## Provided text
▬▬▬▬▬▬▬▬▬▬
What I tried doing was create generic base class so that it can handle any type, then implement the PopulateMap for the inherited classes. If it were possible, it would look something like this:
public static class TypeToString<TType>
{
public static Dictionary<TType, string> map
= new Dictionary<TType, string>();
public static string Get(TType type)
{
PopulateEmptyMap();
return map[type];
}
static void PopulateEmptyMap()
{
if (!map.Any())
{
PopulateMap();
}
}
public abstract static void PopulateMap();
}
public static class MyEnumToString: TypeToString<MyEnum>
{
public static void PopulateMap()
{
map[MyEnum.enum1] = "string for enum 1";
map[MyEnum.enum2] = "string for enum 2";
}
}
I had to make the Dictionary and the method PopulateMap public, because apparently generic classes cannot have protected or protected-internal members. Having to make that public isn't ideal, but not a deal-breaker.
What I am getting hung up on is the fact that "overridable methods cannot be static", so my PopulateMap method cannot be both abstract and static. And if it's not static, it can't be called from other static methods. And if it's not abstract, then the inheriting classes' PopulateMap doesn't get called.
This version doesn't even build.
Is there any way to do what I'm trying to do and still keep my class static? I'd really like to avoid having to have an instantiated TypeToString object every time I want to call TypeToString.Get().
Here's a handy extension method, as I'm guessing you're trying to map some description text to an enum value:
public static class EnumExtensions
{
public static string GetDescription(this Enum value)
{
var field = value.GetType().GetField(value.ToString());
if (field == null)
return value.ToString();
var attribute = field.GetCustomAttributes(typeof(DescriptionAttribute), false)
.OfType<DescriptionAttribute>()
▬▬▬▬▬▬▬▬▬▬
## Extracted information
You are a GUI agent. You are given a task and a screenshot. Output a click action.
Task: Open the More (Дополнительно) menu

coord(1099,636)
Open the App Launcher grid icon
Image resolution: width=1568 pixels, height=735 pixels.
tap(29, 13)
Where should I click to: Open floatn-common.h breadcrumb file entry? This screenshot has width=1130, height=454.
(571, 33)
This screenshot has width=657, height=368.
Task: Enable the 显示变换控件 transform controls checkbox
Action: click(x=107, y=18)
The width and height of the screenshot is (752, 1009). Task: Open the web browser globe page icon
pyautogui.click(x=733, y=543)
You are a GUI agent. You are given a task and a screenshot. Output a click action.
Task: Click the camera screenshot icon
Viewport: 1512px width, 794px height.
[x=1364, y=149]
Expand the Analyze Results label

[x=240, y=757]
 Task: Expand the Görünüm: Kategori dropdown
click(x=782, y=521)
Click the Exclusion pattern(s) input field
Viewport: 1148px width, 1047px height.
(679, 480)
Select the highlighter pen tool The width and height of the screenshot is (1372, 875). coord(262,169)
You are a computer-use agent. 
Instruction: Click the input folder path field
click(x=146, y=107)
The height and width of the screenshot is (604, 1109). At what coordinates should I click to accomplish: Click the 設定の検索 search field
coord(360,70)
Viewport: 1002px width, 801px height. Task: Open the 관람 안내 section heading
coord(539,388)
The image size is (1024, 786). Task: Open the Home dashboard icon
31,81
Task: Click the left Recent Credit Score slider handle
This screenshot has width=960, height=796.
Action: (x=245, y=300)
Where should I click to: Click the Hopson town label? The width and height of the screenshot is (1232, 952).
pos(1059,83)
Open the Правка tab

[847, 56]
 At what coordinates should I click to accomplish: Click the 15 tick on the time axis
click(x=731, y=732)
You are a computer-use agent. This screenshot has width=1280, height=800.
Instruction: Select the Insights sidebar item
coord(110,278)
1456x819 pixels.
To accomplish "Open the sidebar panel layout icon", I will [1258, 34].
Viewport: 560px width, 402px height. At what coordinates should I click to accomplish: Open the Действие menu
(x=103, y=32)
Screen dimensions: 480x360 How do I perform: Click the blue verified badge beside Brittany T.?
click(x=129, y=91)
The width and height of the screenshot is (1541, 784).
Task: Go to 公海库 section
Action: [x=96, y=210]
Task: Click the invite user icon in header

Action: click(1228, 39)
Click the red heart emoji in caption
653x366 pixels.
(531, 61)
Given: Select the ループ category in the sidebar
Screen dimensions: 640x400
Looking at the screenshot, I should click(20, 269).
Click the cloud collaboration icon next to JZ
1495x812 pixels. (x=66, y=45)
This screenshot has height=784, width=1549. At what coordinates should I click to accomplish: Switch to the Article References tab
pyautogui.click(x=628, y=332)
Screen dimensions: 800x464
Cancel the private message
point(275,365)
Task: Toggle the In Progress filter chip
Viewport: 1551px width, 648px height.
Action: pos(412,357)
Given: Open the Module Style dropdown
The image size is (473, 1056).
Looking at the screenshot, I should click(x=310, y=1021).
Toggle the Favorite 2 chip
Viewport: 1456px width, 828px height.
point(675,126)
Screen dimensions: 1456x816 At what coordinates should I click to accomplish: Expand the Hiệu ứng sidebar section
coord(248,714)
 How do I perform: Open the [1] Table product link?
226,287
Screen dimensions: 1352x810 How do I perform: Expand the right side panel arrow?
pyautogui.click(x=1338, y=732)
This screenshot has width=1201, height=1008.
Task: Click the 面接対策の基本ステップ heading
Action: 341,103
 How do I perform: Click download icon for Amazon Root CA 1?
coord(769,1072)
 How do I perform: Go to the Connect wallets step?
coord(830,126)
▬▬▬▬▬▬▬▬▬▬
## Task goal
Repeat the passage of the C# thread starting with "What I am getting" and going on through "doesn't even build.", word for word. The items have no connection to the C# thread.

## Result of this task
What I am getting hung up on is the fact that "overridable methods cannot be static", so my PopulateMap method cannot be both abstract and static. And if it's not static, it can't be called from other static methods. And if it's not abstract, then the inheriting classes' PopulateMap doesn't get called.
This version doesn't even build.